That’s not true. I am exaggerating for comic effect but not by much. Instead “The Call” and “The Call Part 2” bring in Micron (you know, Micron! Everyone’s favorite), Big Barda, Warhawk, Aquagirl, Kai-Ro and the aforementioned Emo Superman as members of Justice League Unlimited.
In the previous episode Superman brought Terry into the group to discover the identity of a mole that was sabotaging them from within. The other members of the Justice League Unlimited were skeptical of the newcomer in their midst. They don’t trust him because he’s the new guy but also because they sense that he is a snitch and consequently not to be trusted.
Whether you’re a jailhouse rat or a superhero informer, nobody likes a snitch. The second part of “The Call” ends with a twist and a cliffhanger. We discover that the mole inside Justice League Unlimited is, in fact, Superman.
Ah, but Superman hasn’t been his super-heroic self for years, it seems. Many years back Superman was captured by an alien zoo-keeper known as Preserver who collects the final member of various species.
Superman eventually defeated the Preserver, and found a loving permanent home for the creatures in the Preserver’s collection in his own Fortress of Solitude. One of the creatures in the zoo is a star-fish like alien known as Starro.
Starro envies Superman’s power, so he bides his time and eventually strikes, taking over the Kryptonian beefcake’s body, mind and spirit for its own ends.
I’ve always been fascinated by the idea of a supervillain being an evil starfish from outer space. Even by the exceedingly lenient standards of comic books, that is a very weird idea, the kind that makes you wonder just what the lunatics who dreamed up these nutty notions were smoking.
In the second half of “The Call”, Batman Beyond manages to eke genuine pathos out of the sorrowful existential plight of Starro, an orphan without a family, without a planet, without anything and anyone to call his own.
What’s a being like that to do if not take over Superman’s mind? The animation for the scenes on Starro’s planet are hypnotic and otherworldly in their kaleidoscopic beauty. With “The Call”, Batman Beyond gets trippy and cosmic as it dips a toe in Jack Kirby’s Fourth World mythology.
Big Barda even uses a Mother Board, a signature piece of technology in Fourth World mythology, to send Starro back to his world rather than killing him and ending the threat that he represents.
I have complained about the funky, off-brand nature of Justice League Unlimited before but I liked them a lot more this time around, in particularly Big Barda, a fierce warrior whose personality was inspired by Jack Kirby’s wife and whose physique was inspired by Kirby’s admiration for character actress Lainie Kazan’s enormous breasts, as showcased in a Playboy pictorial around the time he conceived Big Barda
I’m not expecting Warhawk, Aquagirl, Kai-Ro or Micron to get their own big-budget cinematic vehicles any time soon but it seems oddly appropriate that a show as bracingly weird, non-commercial and random as Batman Beyond would feature a Justice League this odd.

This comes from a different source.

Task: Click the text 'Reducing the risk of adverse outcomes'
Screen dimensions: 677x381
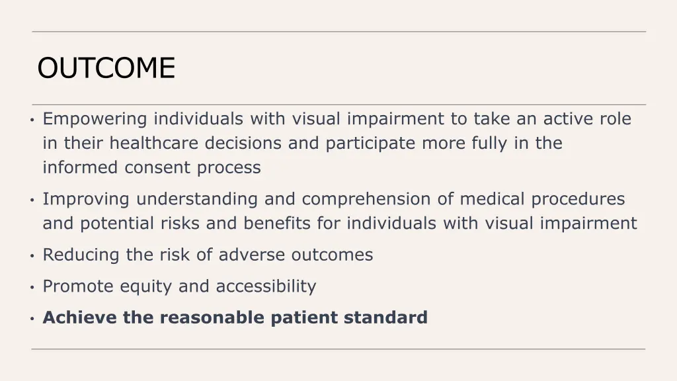Action: pyautogui.click(x=208, y=255)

Bruce and Terry tangle with another oddly sympathetic villain in “Betrayal.” The episode reunites Terry with his troubled high school friend Charlie “Big Time” Bigelow. Once upon a time Terry and Charlie ran with the same bad crowd but Terry’s buddy ends up doing a stint in the big house while Terry chose the path of super heroism.
Charlie got his nickname from his big ambitions. He’s a small time punk who wants to go big time. In a Monkey’s Paw development, he gets his wish in the darkest way possible when he ends up transforming into a hideous mutant under the influence of Cerestone.
He’s a hulking white monster, a brute and a beast who busts out of prison and formed an alliance of convenience with crime lord Major. The great character actor Jon Polito provides the voice of Major but the character is modeled on his physically as well, as he looks EXACTLY like the ubiquitous member of the Coen Brothers repertory company.
Bruce thinks that Terry is going easy on Big Time because he used to be his friend and he feels sorry for him. Big Time certainly cuts a pitiable and tragic figure. Terry and Charlie talk about Bruce Wayne using his resources to find an antidote to Big Time’s unfortunate condition but in the end Big Time is beyond redemption.
He doesn’t want to be saved. He doesn’t want to be cured. He’s too far gone. He just wants to punish a world that has punished him excessively. Batman Beyond inhabits a very adult world of moral ambiguity, where the good guys wrestle with their inner darkness and the bad guys are capable of doing good.
There are only four episodes of Batman Beyond and then Batman Beyond: Return of the Joker remaining in this journey. I’m going to miss this kooky show but if the rumors are true, it could very well be coming back, in live-action and/or cinematic form, with Michael Keaton possibly reprising his role as Bruce Wayne.
If that ends up happening, it’d be nifty but it’d have to be not just good but transcendent to measure up to Batman Beyond as a short-lived but much loved cult cartoon.